--- START Text section ---

Why the initial reluctance, then? He shrugs. 

“Before computers came into everyday use, I was convinced the technology would hinder my creativity,” he explains. “It took me a while to realise that this wasn’t true, and that computers can actually enhance artistic possibilities.”


So, as they enter their sixth decade of recording music together, what does the future hold for the Ives brothers? More original material? Or more of those gems from the extensive Woo archives? 

“Both!” smiles Clive. “I’ve got some new compositions I’m working on, and I want Mark to work on them as well. So that’s my priority. But he’s still really happy to keep going through the archives. About four months ago we said, ‘Right – this is the final time we’re going through all this stuff’. We shortlisted all the things we hadn’t used, and we were amazed at how much of it we still really liked. There’s a very funny, quirky album in there somewhere. And a very gentle one. And some quite weird stuff, too.

--- END Text section ---
--- START Source data ---

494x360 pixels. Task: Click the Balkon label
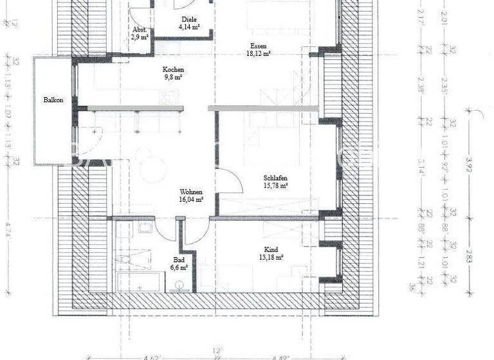pyautogui.click(x=53, y=100)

--- END Source data ---

- Given instruction
Continue the interview passage about the Ives brothers' music from the point where it stops. The listing is unrelated to what you're asked to do here.

- Reply to the exercise
“And Mark has very clear memories of it all. He’ll say, ‘I remember this one! We had cherry pie and custard that night!’. We even found one recently where he’s doing a really awful impersonation of Barry White. But he’s very specific about his singing, and I’ve got a programme now where you can take the vocals off, so we did that, and now it’s an instrumental.”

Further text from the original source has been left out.